La selección brasileña de fútbol, tradicionalmente considerada una de las potencias mundiales, llega a la Copa del Mundo de 2026 con una perspectiva inusual: la de no ser favorita. Así lo afirmó el astro del Real Madrid, Vinícius Júnior, en una rueda de prensa en Estados Unidos, previo al amistoso contra Francia. La declaración, lejos de ser una falta de confianza, refleja una estrategia de perfil bajo y un reconocimiento de las dificultades recientes que ha enfrentado el equipo.
“No queremos el favoritismo, queremos llegar a la Copa del Mundo como estamos llegando a los amistosos: con tranquilidad, paciencia, enfocados en lo que estamos trabajando”, declaró Vinícius, dejando claro que el objetivo principal es construir un equipo sólido y competitivo, sin la presión adicional de ser el candidato principal al título.
Esta postura contrasta con la historia de Brasil en los mundiales, donde siempre ha sido una de las selecciones a vencer. Sin embargo, los resultados de las eliminatorias sudamericanas, donde la Canarinha terminó en un preocupante quinto lugar – el peor resultado en su historia – han obligado a una reevaluación de las expectativas. Vinícius Júnior no esquivó la realidad y reconoció que el desempeño en las eliminatorias no justifica el estatus de favorito.
A pesar de rechazar el favoritismo, Vinícius Júnior enfatizó el compromiso del equipo con la búsqueda del sexto título mundial. “Haremos de todo para ganar el título”, aseguró el delantero, mostrando su confianza en la calidad individual y colectiva de la selección. Destacó a varios jugadores clave, como Raphinha, João Pedro, Matheus Cunha, Casemiro, Endrick y Estêvão, resaltando su importancia en el esquema del equipo.

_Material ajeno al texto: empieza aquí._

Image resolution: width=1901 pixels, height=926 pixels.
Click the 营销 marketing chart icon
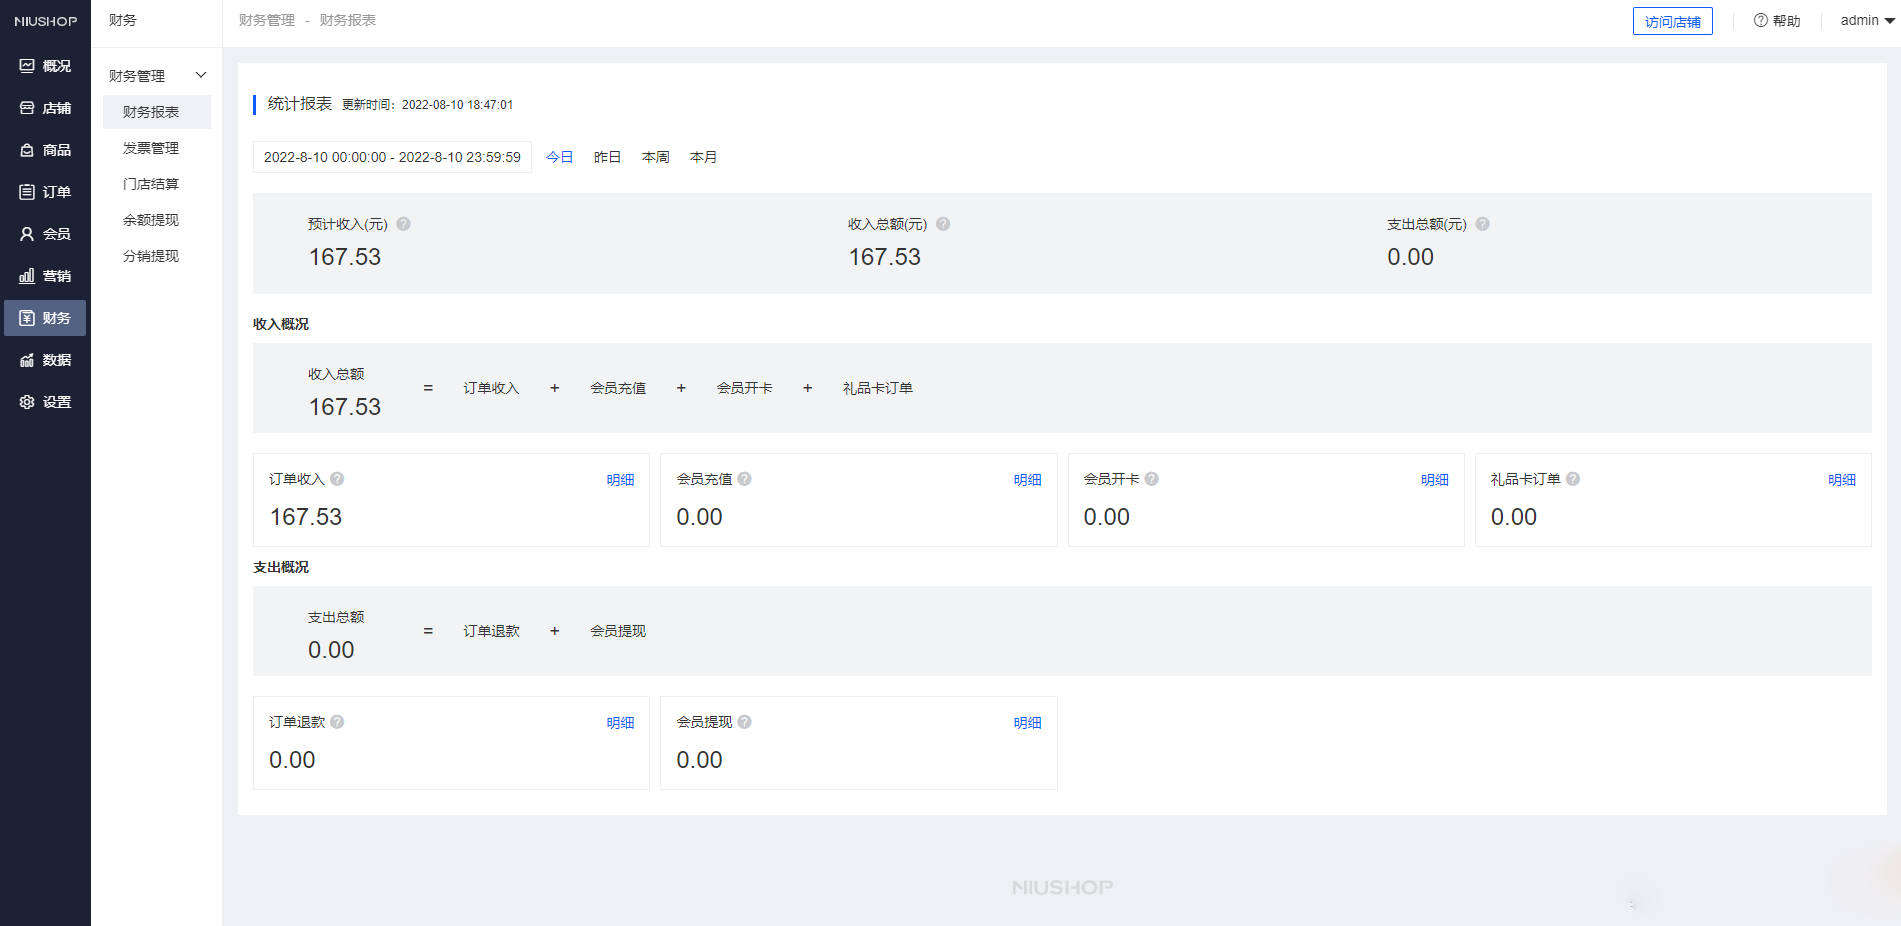27,276
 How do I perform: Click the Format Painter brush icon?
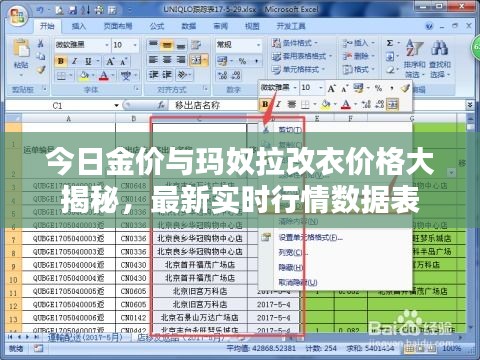(x=41, y=70)
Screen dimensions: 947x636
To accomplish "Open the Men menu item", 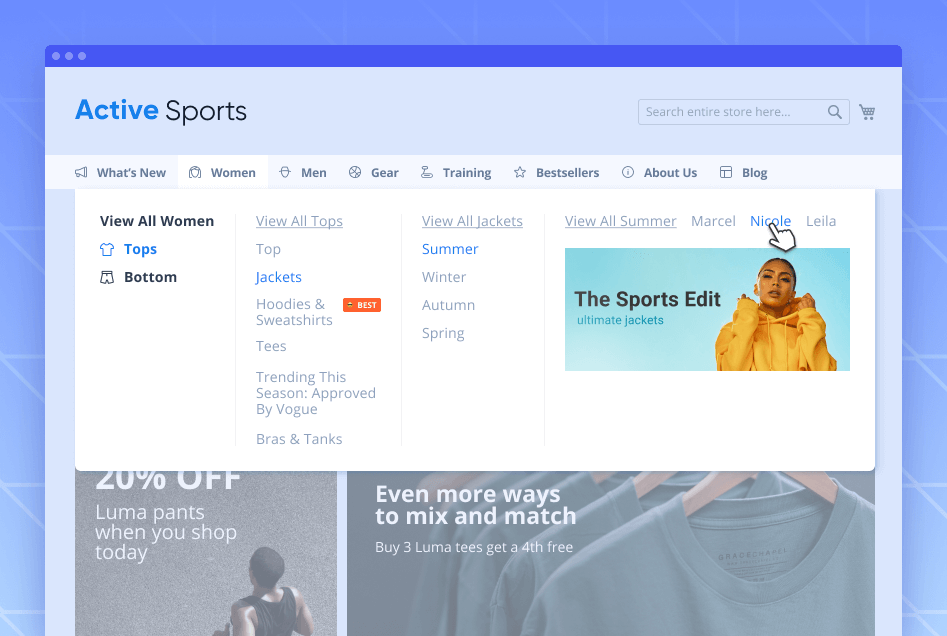I will (303, 173).
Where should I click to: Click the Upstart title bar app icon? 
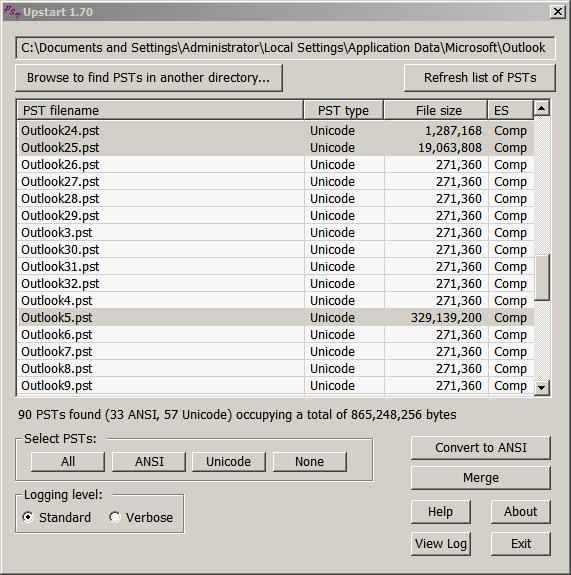12,12
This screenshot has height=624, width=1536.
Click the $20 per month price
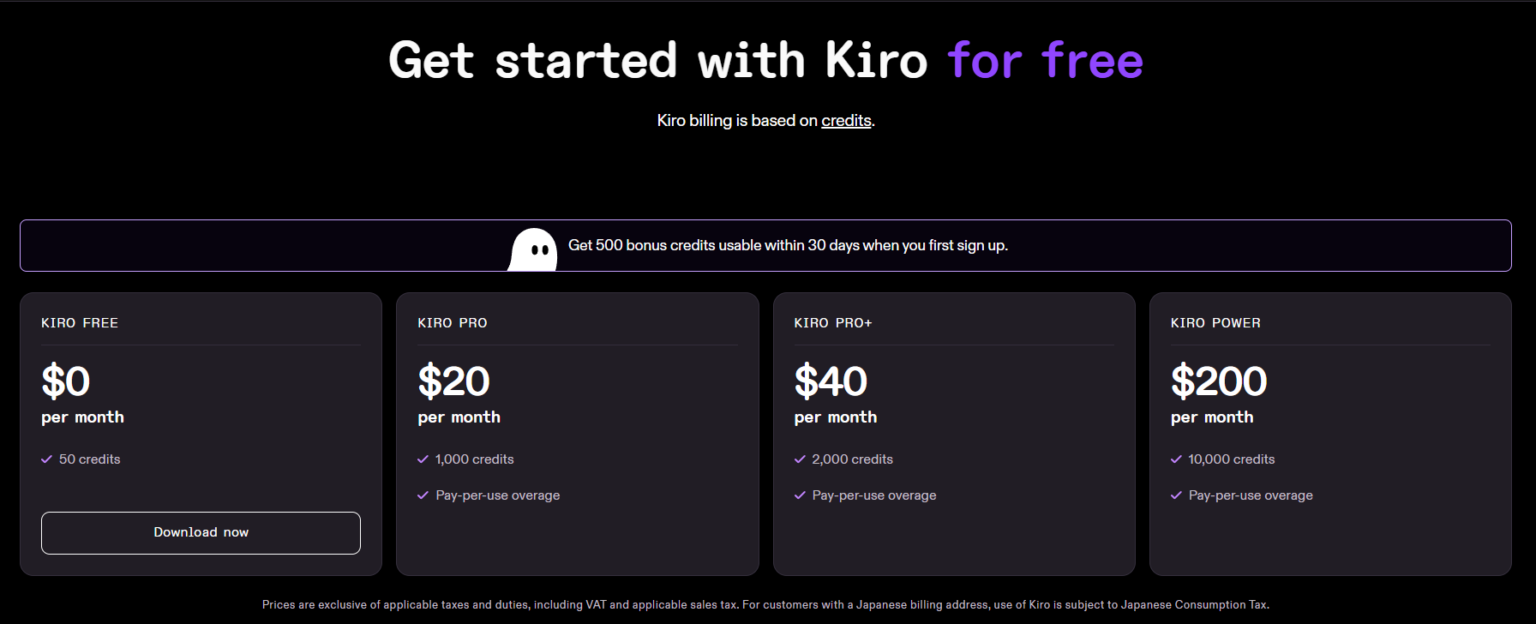tap(454, 381)
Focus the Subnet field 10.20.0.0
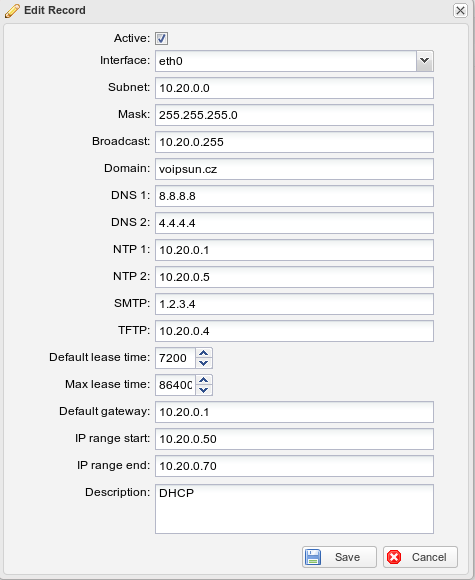Viewport: 475px width, 580px height. pyautogui.click(x=294, y=88)
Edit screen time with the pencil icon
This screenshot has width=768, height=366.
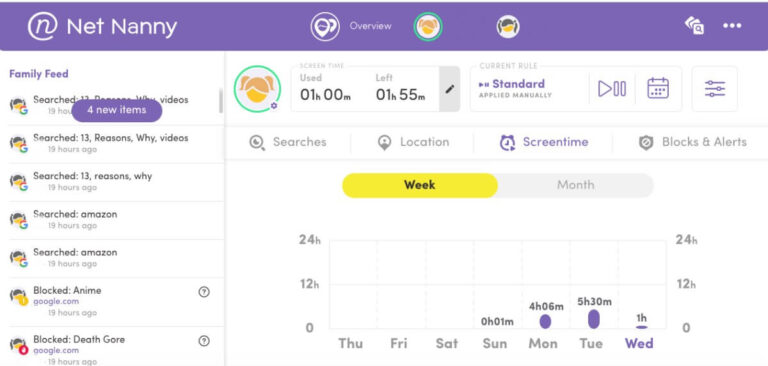(x=450, y=89)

La confianza en el grupo se ve reforzada por la llegada de Carlo Ancelotti al banquillo brasileño en mayo de 2025. Vinícius Júnior, quien ya había trabajado con el técnico italiano en el Real Madrid, elogió su capacidad para entender el juego y adaptar el esquema táctico a las características de los jugadores. “Ancelotti entiende la forma en la que tenemos que jugar. Con tantos atacantes, claro que vamos a jugar a atacar”, explicó el delantero, anticipando un estilo de juego ofensivo y dinámico.
La figura de Vinícius Júnior ha crecido exponencialmente en los últimos años, convirtiéndose en uno de los jugadores más desequilibrantes del mundo. Sin embargo, el propio jugador se ha encargado de minimizar las expectativas sobre su rol individual en la selección. “El protagonismo puede ser de cada jugador en cada partido. Yo no quiero ser artillero, quiero hacer mi trabajo y ser campeón”, sentenció, demostrando una madurez y un enfoque colectivo que contrastan con la imagen de estrella individual.
Esta actitud refleja una nueva mentalidad en la selección brasileña, que busca dejar atrás las individualidades y construir un equipo unido y comprometido con un objetivo común. La humildad y el enfoque en el trabajo son los pilares de esta nueva filosofía, que busca recuperar la grandeza perdida y devolver a Brasil a la cima del fútbol mundial.
El amistoso contra Francia, que se disputará este jueves en Estados Unidos, será una prueba importante para medir el nivel actual de la selección brasileña y evaluar el trabajo realizado por Carlo Ancelotti. Aunque Vinícius Júnior no considera a Brasil como favorito, el equipo está decidido a dar lo mejor de sí y demostrar su potencial en el camino hacia la Copa del Mundo de 2026.
La declaración de Vinícius Júnior ha generado un debate en el mundo del fútbol, con algunos analistas que la interpretan como una estrategia para aliviar la presión sobre el equipo y otros que la ven como un reflejo de la realidad actual de la selección brasileña. En cualquier caso, lo que está claro es que Brasil llega a la Copa del Mundo con una perspectiva diferente, buscando construir un equipo sólido y competitivo, sin la necesidad de ser el favorito.
La Copa del Mundo de 2026, que se disputará en Estados Unidos, México y Canadá, promete ser una de las más emocionantes y competitivas de la historia. Con la presencia de 48 selecciones, la competencia será más reñida que nunca, y cualquier equipo puede sorprender. Brasil, con su historia y su talento, tiene todas las condiciones para llegar lejos, pero deberá superar sus propias limitaciones y demostrar su capacidad para adaptarse a las nuevas exigencias del fútbol moderno. La humildad y el enfoque en el trabajo, como los que ha promovido Vinícius Júnior, serán claves para alcanzar el éxito.